▸ **文本摘录**
# AutoMedBench：面向医疗自主研究的智能体AI模型基准测试

- 来源：HuggingFace Daily Papers（社区热门论文）
- 发布时间：2026-06-01 08:00
- AIHOT 分数：64
- AIHOT 链接：https://aihot.virxact.com/items/cmpxn3gho05ibslck3192rsd9
- 原文链接：https://arxiv.org/abs/2606.01961

## AI 摘要

AutoMedBench 是一个工作流感知的基准测试，用于评估自主医疗AI研究智能体在完整研究流程中的表现。该基准涵盖医学影像与多模态推理任务，组织智能体执行统一的五阶段工作流：规划、设置、验证、推理与提交。任务涉及分割、图像增强、视觉问答、报告生成和病灶检测五大赛道，每个任务设有Lite与Standard两个难度级别，单次运行平均包含33个智能体回合。结果表明，验证阶段是当前智能体最薄弱的环节，而设置阶段表现最强。错误分析显示，验证与提交失败分别占37.7%和38.1%，任务理解错误仅占0.9%；出现错误代码的运行总分平均比无错误运行低48%。

## 正文

Autonomous agents are increasingly expected to support end-to-end medical-AI research workflows, moving beyond isolated prediction tasks or short-form clinical question answering. However, existing medical agent benchmarks primarily evaluate final outputs, providing limited visibility into agent behavior within the research process. To address this gap, we present AutoMedBench, a workflow-aware benchmark for autonomous medical-AI research across diverse medical imaging and multimodal inference tasks, organizing agent execution into a unified five-stage workflow (S1-S5): Plan, Setup, Validate, Inference, and Submit. It comprises long-horizon tasks with each run averaging 33 agent turns, spanning five research tracks: segmentation, image enhancement, visual question answering (VQA), report generation, and lesion detection. Each task is evaluated under two difficulty tiers, Lite and Standard, which use the same data and metrics but differ in the amount of task-brief scaffolding, and each run is scored using both final task performance and S1-S5 stage scores, enabling stage-level analysis from the initial task brief to the final submitted artifact. Across thousands of recorded runs, stage-level scoring reveals that Validate is the weakest workflow stage on average, whereas Setup is the strongest, suggesting that current agents are better at making pipelines executable than at verifying their reliability. Post-run error analysis further shows that verification and submission failures dominate tagged errors, accounting for 37.7% and 38.1% of fired codes respectively, whereas task-understanding errors are rare at 0.9%, and runs with one fired error code have a 48% lower overall score than runs with no error code on average.

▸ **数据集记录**

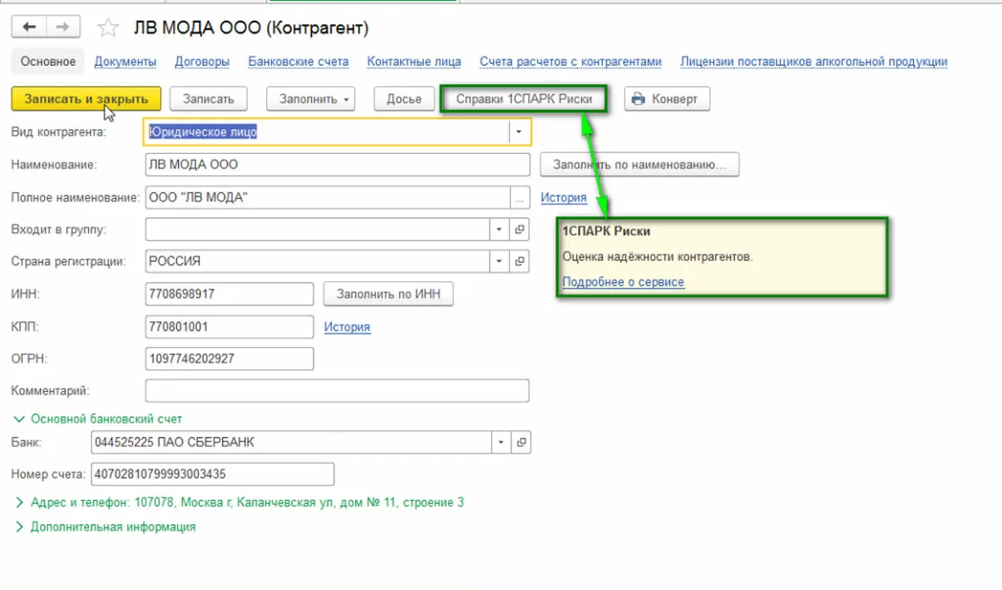Expand the Дополнительная информация section
This screenshot has height=590, width=1002.
point(20,527)
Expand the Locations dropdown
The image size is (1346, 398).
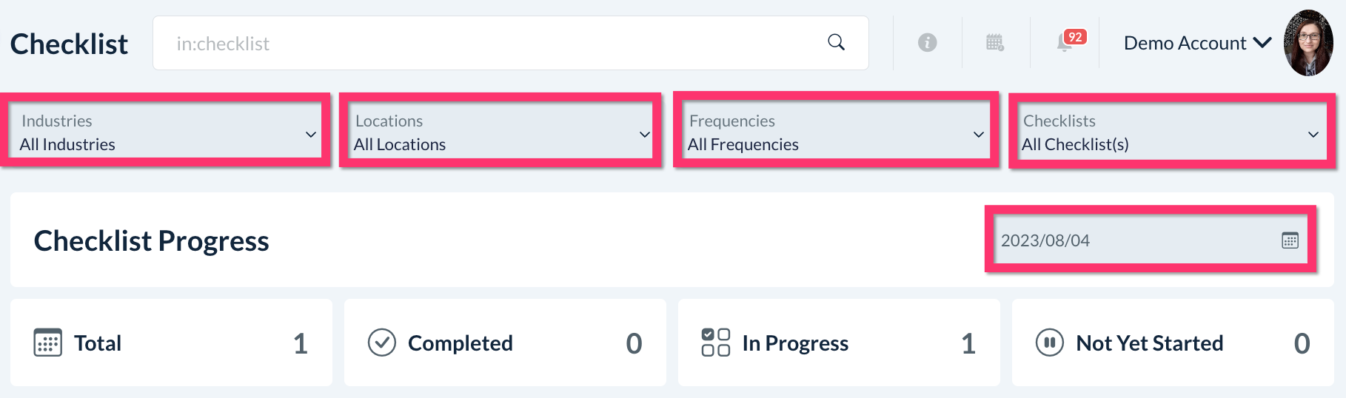point(500,133)
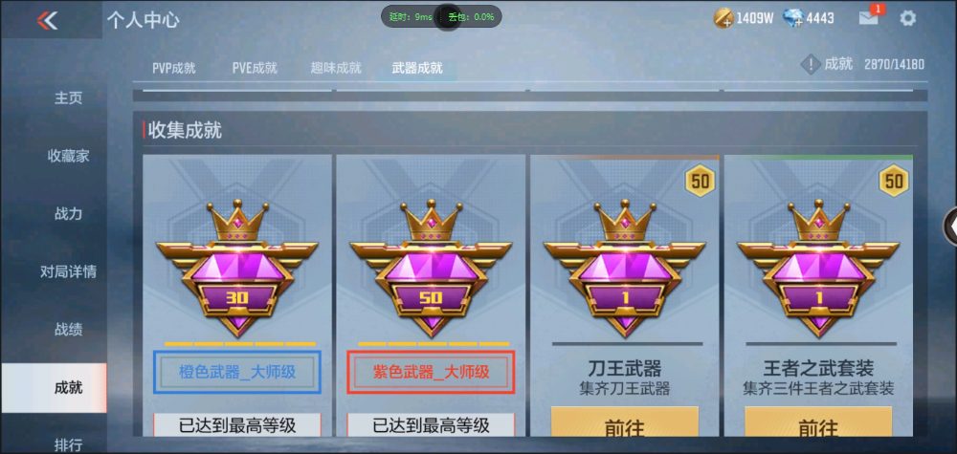Click the 橙色武器 level 30 badge

(x=236, y=270)
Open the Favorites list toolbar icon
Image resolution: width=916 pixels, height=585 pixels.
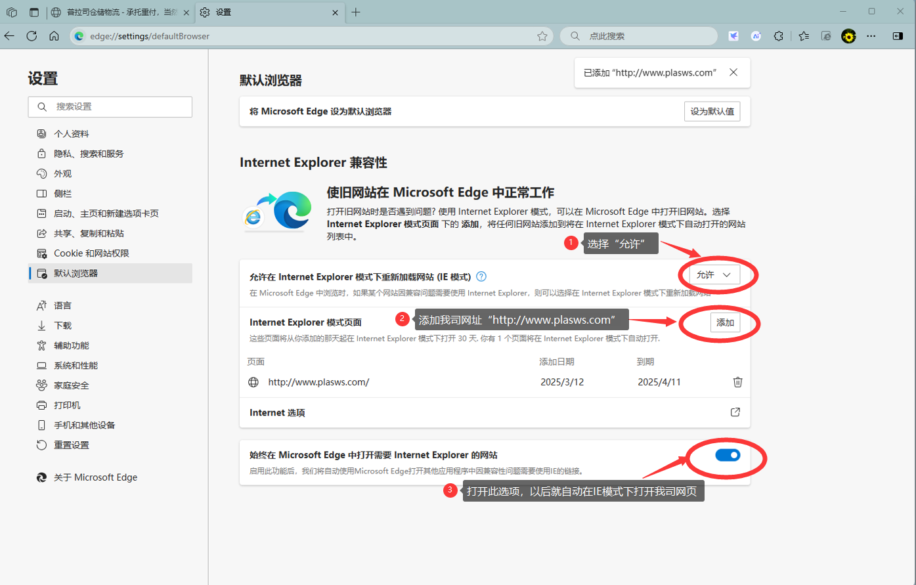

▸ **工作任务 A**
下列说法是否与 AutoMedBench 文本相符？请逐条回答"是"或"否"，并原文引用起决定作用的词句。
(i) 每个任务设有 Lite 与 Standard 两个难度级别。
(ii) 设置阶段是当前智能体表现最薄弱的环节。
(iii) 任务理解错误只占 0.9%。
▸ **工作任务 B**
请将 AutoMedBench 文本中从"# AutoMedBench：面向医疗自主研究的智能体AI模型基准测试"起、到"分平均比无错误运行低48%。"为止（含这几个词）的部分一字不差地重新录入。
▸ **工作任务 C**
根据 AutoMedBench 文本回答：
(i) 原文链接是什么？
(ii) 单次运行平均包含多少个智能体回合？
(iii) 出现错误代码的运行，总分平均比无错误运行低多少？

▸ **回答 A**
(i) 是。"每个任务设有Lite与Standard两个难度级别"
(ii) 否。"验证阶段是当前智能体最薄弱的环节，而设置阶段表现最强"
(iii) 是。"任务理解错误仅占0.9%"

▸ **回答 B**
# AutoMedBench：面向医疗自主研究的智能体AI模型基准测试

- 来源：HuggingFace Daily Papers（社区热门论文）
- 发布时间：2026-06-01 08:00
- AIHOT 分数：64
- AIHOT 链接：https://aihot.virxact.com/items/cmpxn3gho05ibslck3192rsd9
- 原文链接：https://arxiv.org/abs/2606.01961

## AI 摘要

AutoMedBench 是一个工作流感知的基准测试，用于评估自主医疗AI研究智能体在完整研究流程中的表现。该基准涵盖医学影像与多模态推理任务，组织智能体执行统一的五阶段工作流：规划、设置、验证、推理与提交。任务涉及分割、图像增强、视觉问答、报告生成和病灶检测五大赛道，每个任务设有Lite与Standard两个难度级别，单次运行平均包含33个智能体回合。结果表明，验证阶段是当前智能体最薄弱的环节，而设置阶段表现最强。错误分析显示，验证与提交失败分别占37.7%和38.1%，任务理解错误仅占0.9%；出现错误代码的运行总分平均比无错误运行低48%。

▸ **回答 C**
(i) https://arxiv.org/abs/2606.01961
(ii) 33个。
(iii) 低48%。